The girl smiled as she gazed at the spiral of smoke rising from her cigarette.
"I'm always a little sorry for outraged relatives," she said.
"I'm not," with decision. "Because they've got no tails to wag themselves, they object to our wagging ours."
"But hasn't the last four years changed all that?" she asked.
"You can walk down Piccadilly during the Season in a cap and a soft collar," conceded Beresford, "but that scarcely implies emancipation."
"I don't agree with you," she said smilingly.

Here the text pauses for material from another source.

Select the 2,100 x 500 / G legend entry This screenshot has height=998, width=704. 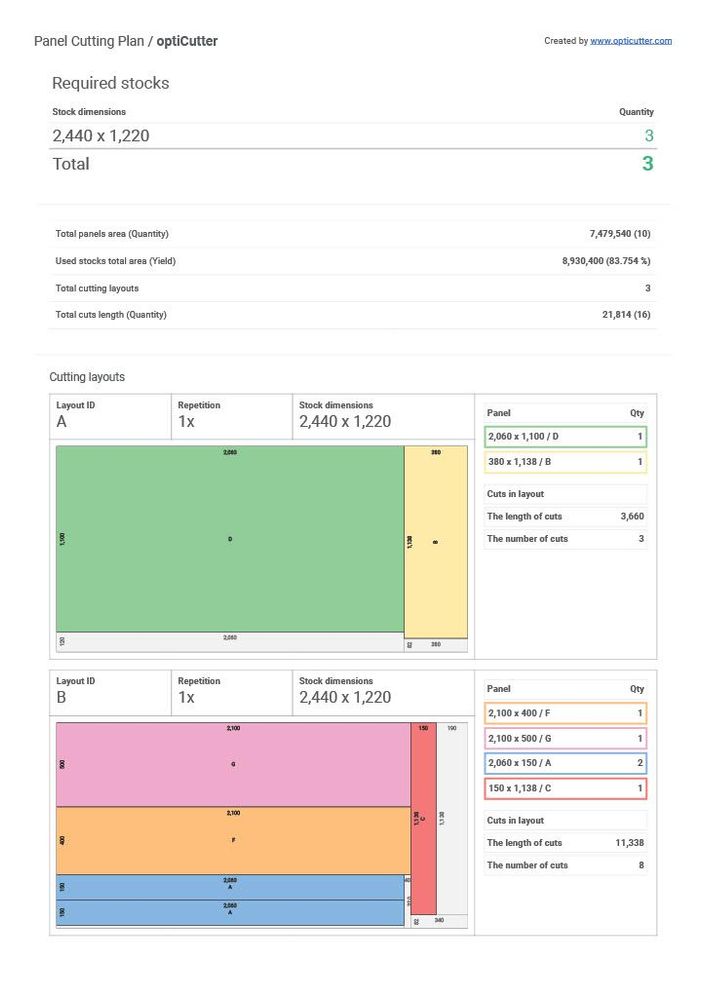[x=565, y=739]
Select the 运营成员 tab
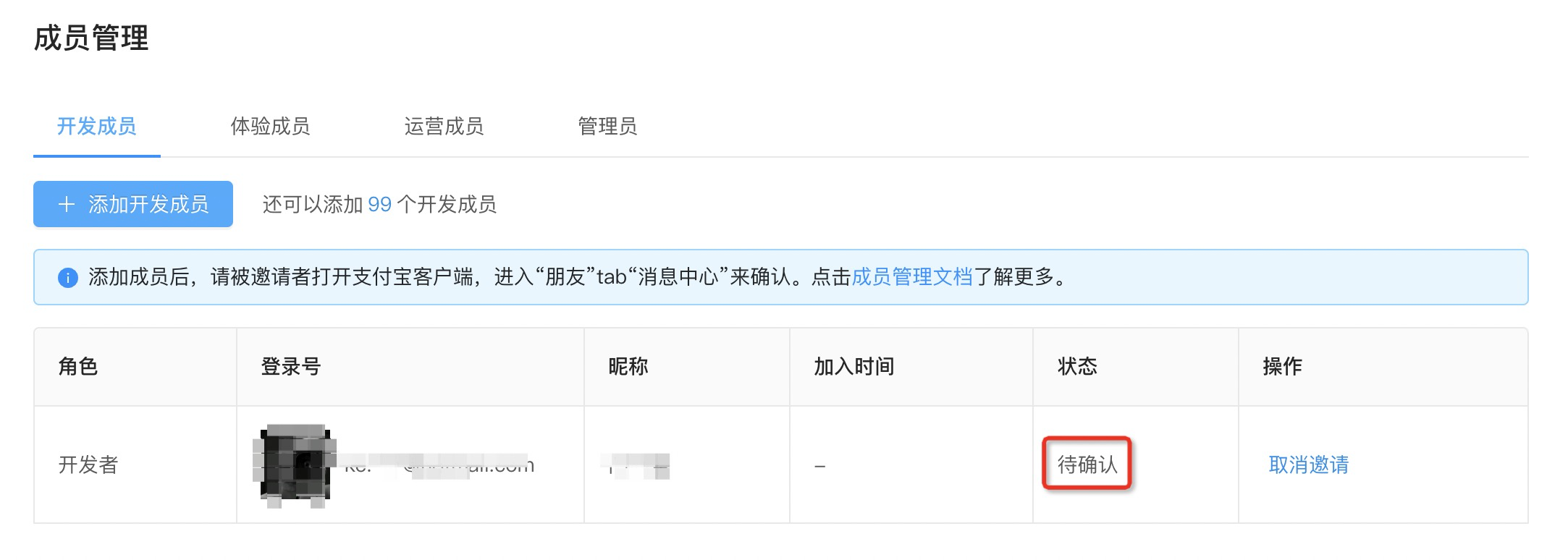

"But a change en masse doesn't imply the growth of individuality," he persisted. "If all the potatoes in the world suddenly took it into their heads to become red, or all the cabbages blue, we should merely remark the change and promptly become accustomed to it."
"I see what you mean," she said, and he noticed a slight twitching at the corners of her mouth. "You mean that I'm a red potato, or a blue cabbage."
He laughed. This girl was singularly easy to talk to.
"I'm afraid I'm something of a red potato myself," he confessed. "It's only a few days ago that my aunt told me so. She expressed it differently; but no doubt that was what she meant."
"Oh; but I have to bleach again in a few days," she said. "Within a week I have to meet auntie in London, and then I shall become afraid of the rain because of my frocks and hats." She made a moue of disgust; then, catching Beresford's eye, she laughed.
"Do you live in London?" he asked, grasping at this chance of finding out something about her.
"We're going there for the Season," she said, "to a hotel of all places."
"May I ask which?" inquired Beresford, seizing this opportunity with avidity. "I know most of them," he added lamely.
"The Ritz-Carlton." She shuddered.
"I've always heard it quite well-spoken of," he said with mock seriousness.
"Ugh!" she grimaced. "I so dislike all that; but auntie insists."
"She is conventional?" he suggested.
"As conventional as the suburbs. I'm supposed to be with friends in Yorkshire now," she added with the smile of a mischievous child. "If she could see me here, she would take to her bed with an attack of nerves. Poor auntie! Sometimes I am quite sorry for her," and again the little gurgling laugh belied her words.
"I'm afraid you have convicted yourself," he said. "If you had the courage of your convictions, you would go tramping and let the world know it."
"No," she said; "it isn't that; but during the last four or five years I've given auntie such a series of shocks, that she really must have time to recover. First I went as a V.A.D., then I drove a Red Cross car in France and—well, now I must give way to her a little and become a hypocrite."
"No doubt that is where you got your ideas readjusted."
"Readjusted?" she repeated, looking at him interrogatingly.
"In France," he said. "We all had time to think out there."
She nodded understandingly.
"I suppose it was being pitchforked clean out of our environment," continued Beresford, "and making hay with class distinctions. I went out from the Foreign Office. For some weeks I was a private; it was a revelation."
"Yes," she said dreamily, "I suppose we all felt it."
"You see out there the navvy for the first time in his life asked himself why he was a navvy."
"And the man from the Foreign Office why he was a man from the Foreign Office," she suggested.
"Yes," he smiled, "and I doubt if either was successful in framing a satisfactory answer. Everything was one vast note of interrogation. A new riddle had been propounded to us."
"And you came back looking for an Œdipus."
"Yes," he assented. "I on the open road, others in the workshop and office. The politician knows nothing about reconstruction, because he can view it only from the material standpoint."
She nodded her head brightly in agreement. "No one seems to understand. Everything's so mixed up."
"I suppose it's because until the war no one ever had a chance of finding out anything about any but his own class. Over there the labourer found the lord a sport, and the lord found the labourer a man just like himself. Oh, it's going to be what a little cockney in my section would have called 'an 'ades of a beano.'"
Beresford shovelled some more coal on the fire. He seemed unable to get the chill out of his limbs.
"And you," she asked, "are you tramping for long?"
"For ever I hope."
"For ever! That's rather a long time, isn't it?" she questioned.